Methods: Coronary flow measurement with pulse Doppler was performed for 19 PAH consecutive patients (right ventricular systolic pressure RVSP 89.7±22.7 mmHg; age 22.0±5.5 year; 10 females, data are mean±SD). The control state blood velocity was recorded in distal right coronary artery (RCA). The maximal blood velocity was recorded at the same site, on continuous infusion of adenosine triphosphate (150ng/kg/min). CFR was defined as the ratio of peak adenosine/baseline flow velocity. RVSP was adopted from the most adjacent catheterization. Coronary arterial lesions were excluded with coronary angiogram.

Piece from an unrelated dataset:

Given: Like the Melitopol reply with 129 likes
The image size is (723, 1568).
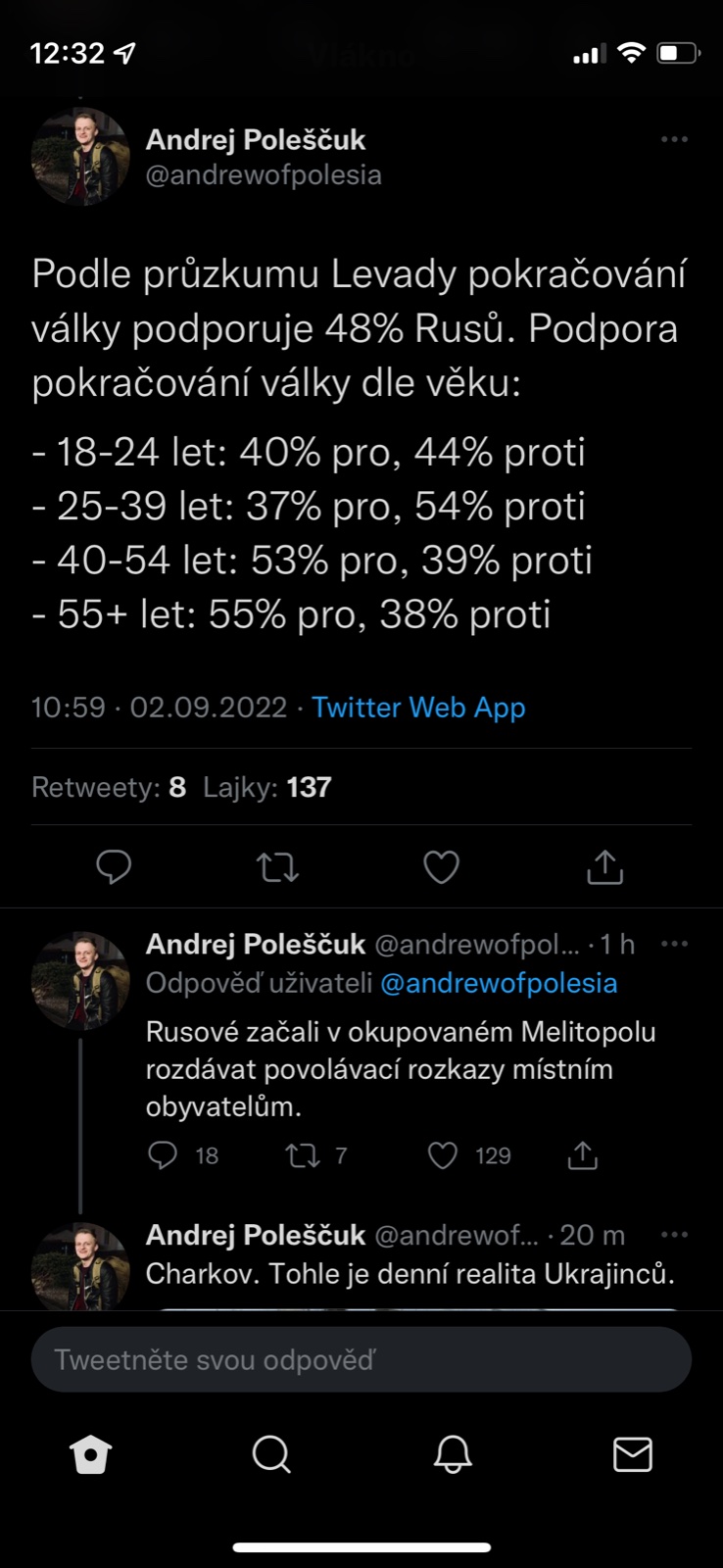Looking at the screenshot, I should pos(443,1156).
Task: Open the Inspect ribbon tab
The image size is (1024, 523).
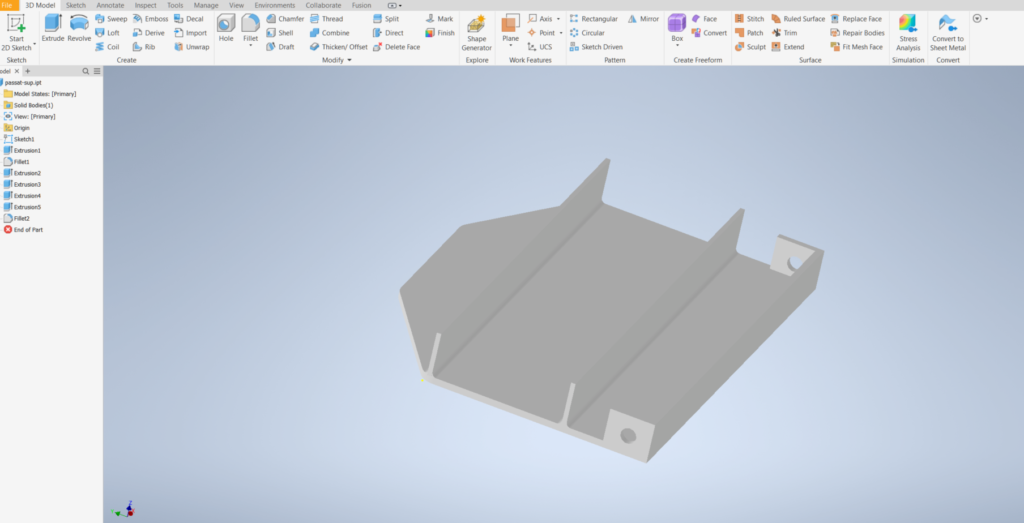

Results: RCA flow signals were achieved in 17/19. Systolic flow signals were observed in 2/17. RCA diastolic peak velocity in basal condition was somewhat higher than reported in normal subjects (29.9±11.4 cm/sec) and positively correlated with right ventricular systolic pressure (RVSP) with significance (R^2 = .236; p<0.05). CFR of RCA ranged 1.55– 4.16 (2.46±0.82) and was below 2.0 in 7/17. It negatively correlated with RVSP (R^2 = .383; P < 0.01).
Conclusion: Peak flow velocity of RCA in PAH correlated with RVSP, in reply to greater energy demand of RV. CFR of RCA was low and negatively correlated with RVSP, which may suggest poor energy supply reserve in PAH patients.